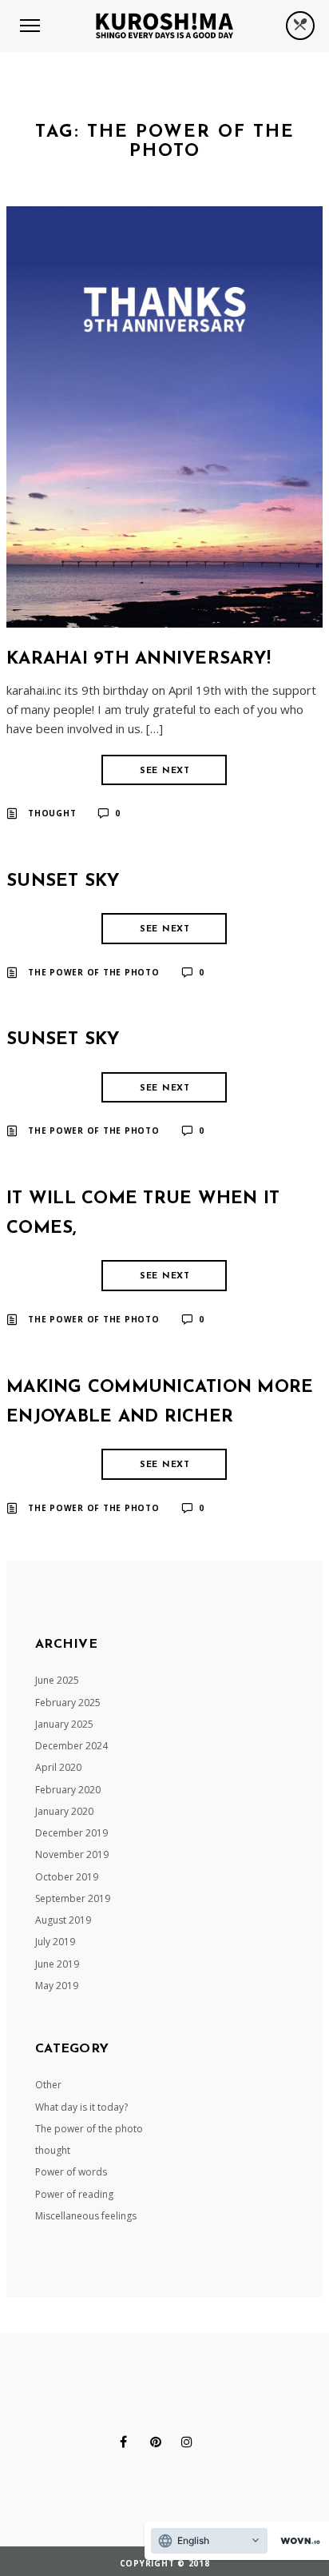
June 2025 (57, 1680)
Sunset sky (63, 881)
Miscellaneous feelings (86, 2216)
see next (165, 771)
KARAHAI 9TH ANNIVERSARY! (138, 659)
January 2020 (64, 1811)
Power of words (71, 2172)
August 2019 (63, 1920)
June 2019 (57, 1964)
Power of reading (74, 2194)
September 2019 (72, 1898)
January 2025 (64, 1724)
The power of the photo (94, 972)
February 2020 (68, 1789)
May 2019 (56, 1985)
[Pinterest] (155, 2441)
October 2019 (66, 1877)
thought (52, 813)
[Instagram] (186, 2441)
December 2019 (71, 1833)
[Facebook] (123, 2441)
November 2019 (72, 1854)
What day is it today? (81, 2107)
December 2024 (71, 1746)
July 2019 (55, 1941)
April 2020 (58, 1767)
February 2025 (68, 1702)
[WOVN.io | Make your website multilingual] (297, 2541)
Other (48, 2085)
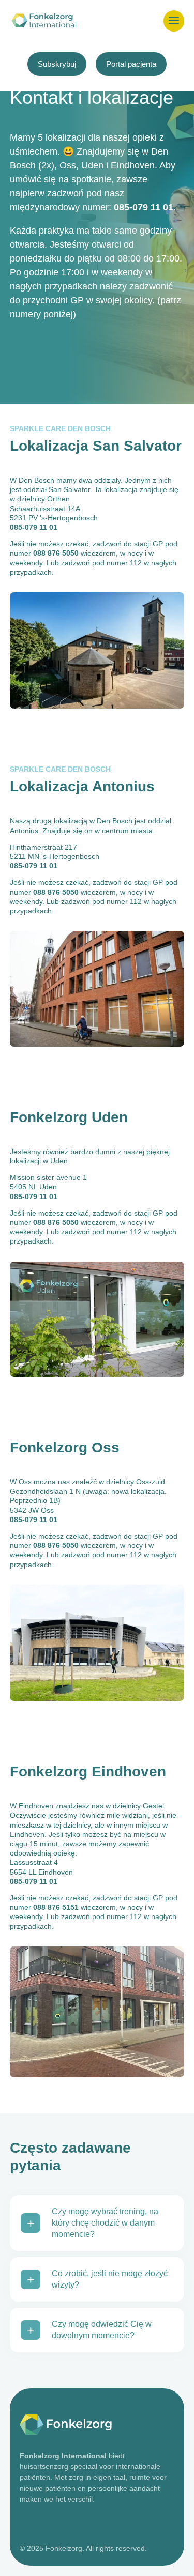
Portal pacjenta (131, 63)
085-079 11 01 (143, 207)
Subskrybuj (57, 63)
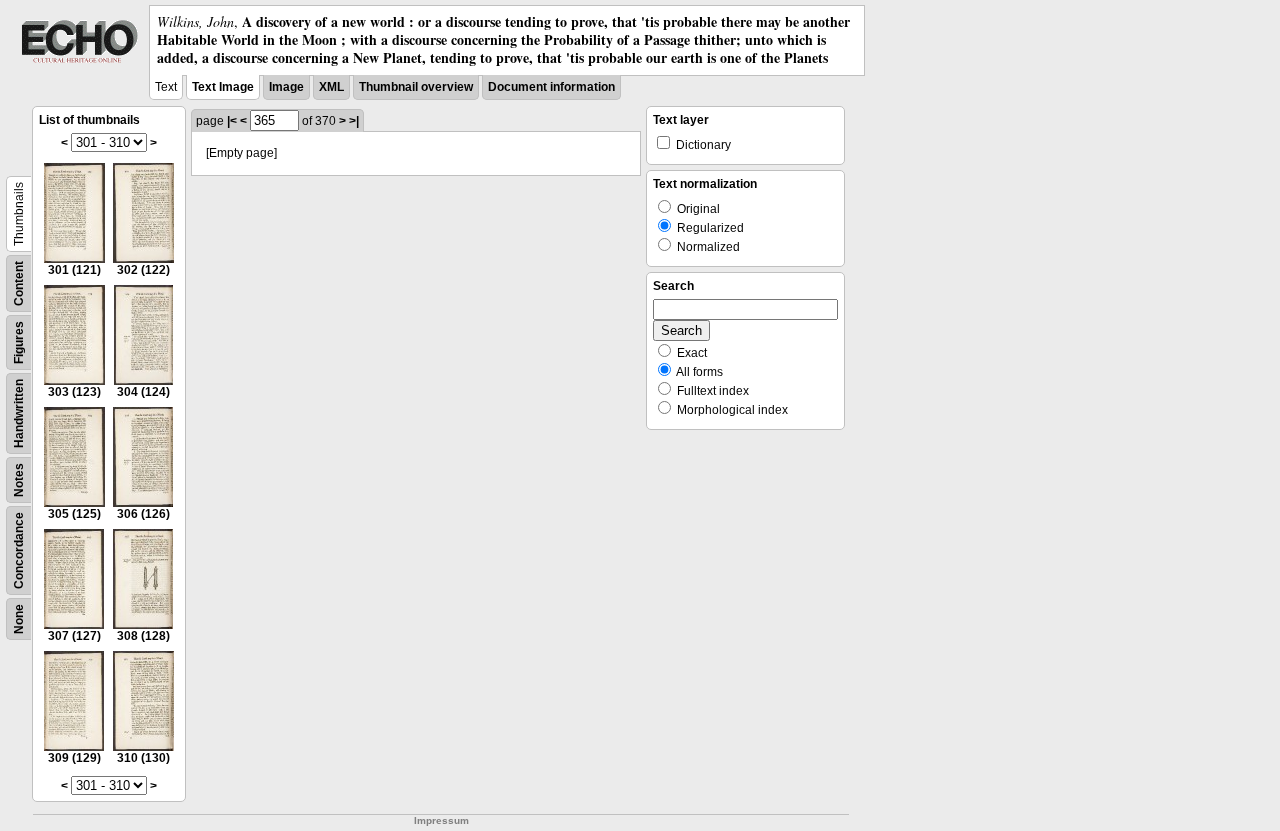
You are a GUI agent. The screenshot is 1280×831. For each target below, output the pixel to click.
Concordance (19, 550)
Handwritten (19, 413)
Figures (19, 342)
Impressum (441, 820)
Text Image (223, 87)
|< (232, 121)
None (19, 619)
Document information (551, 87)
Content (19, 283)
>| (354, 121)
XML (331, 87)
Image (286, 87)
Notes (19, 480)
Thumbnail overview (416, 87)
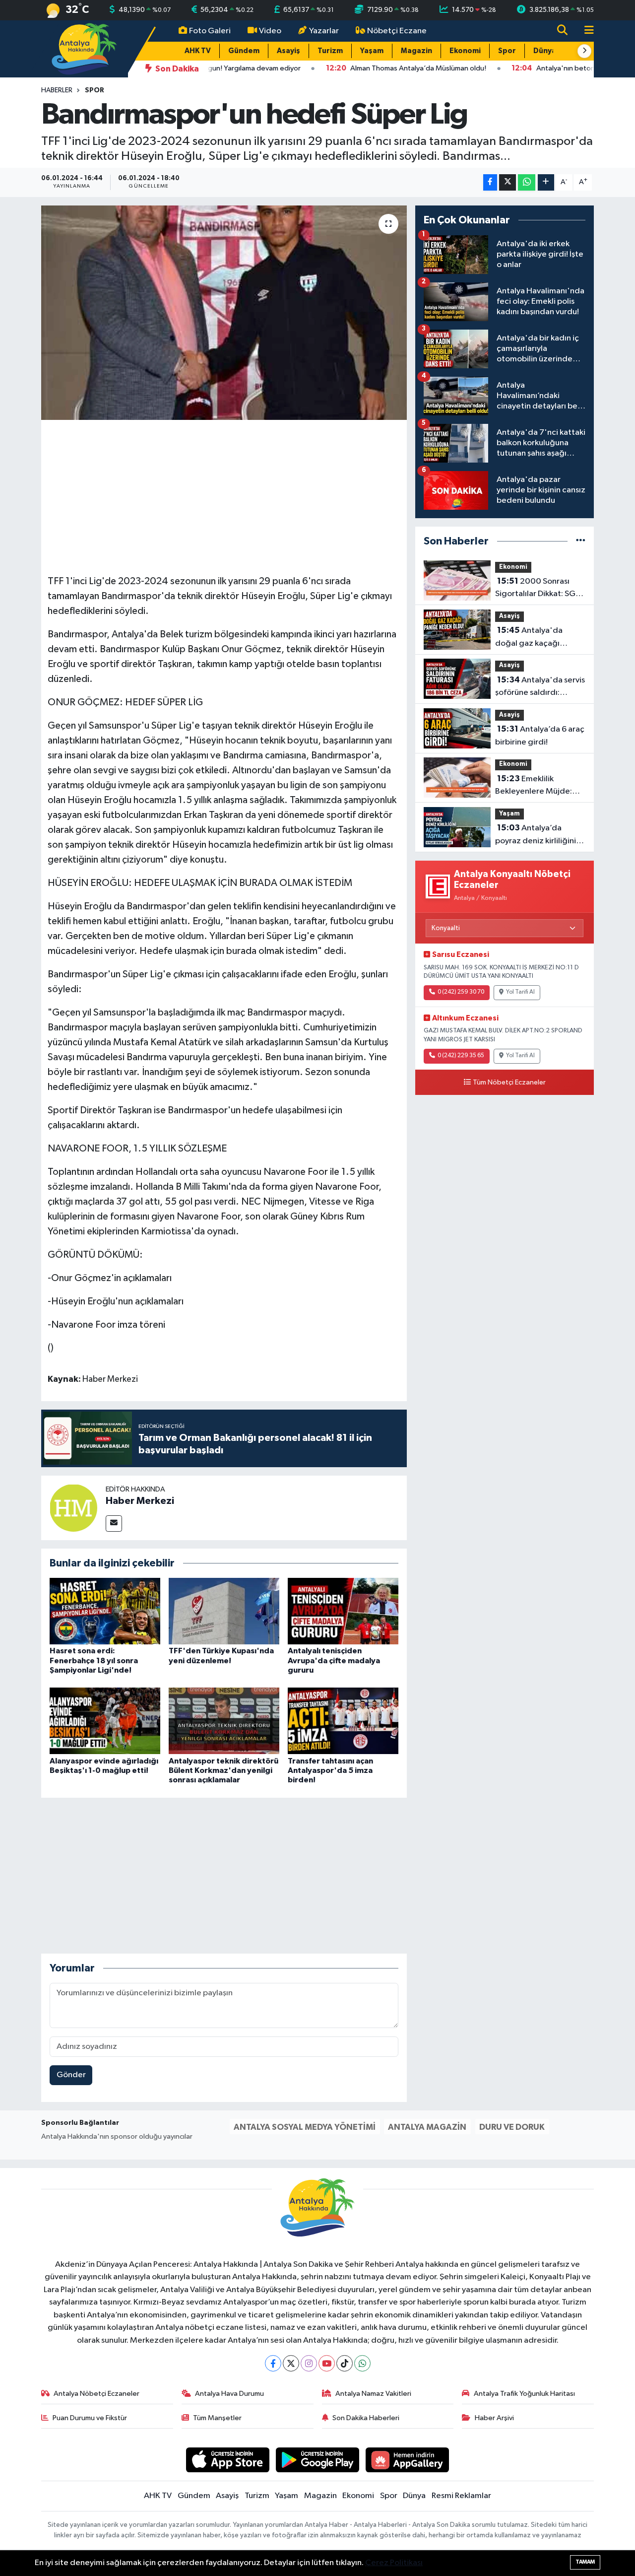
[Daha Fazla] (546, 182)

● Task instructions
Only one stretch of the entries above is needed: the lines from the one containing "Portal pacjenta (131, 63)" through the one containing "Image (286, 87)". Copy it exactly, without the pictures.

● Answer box
Portal pacjenta (131, 63)
085-079 11 01 (143, 207)
Subskrybuj (57, 63)
You are a GUI agent. The screenshot is 1280×831. For each target below, output the pixel to click.
Concordance (19, 550)
Handwritten (19, 413)
Figures (19, 342)
Impressum (441, 820)
Text Image (223, 87)
|< (232, 121)
None (19, 619)
Document information (551, 87)
Content (19, 283)
>| (354, 121)
XML (331, 87)
Image (286, 87)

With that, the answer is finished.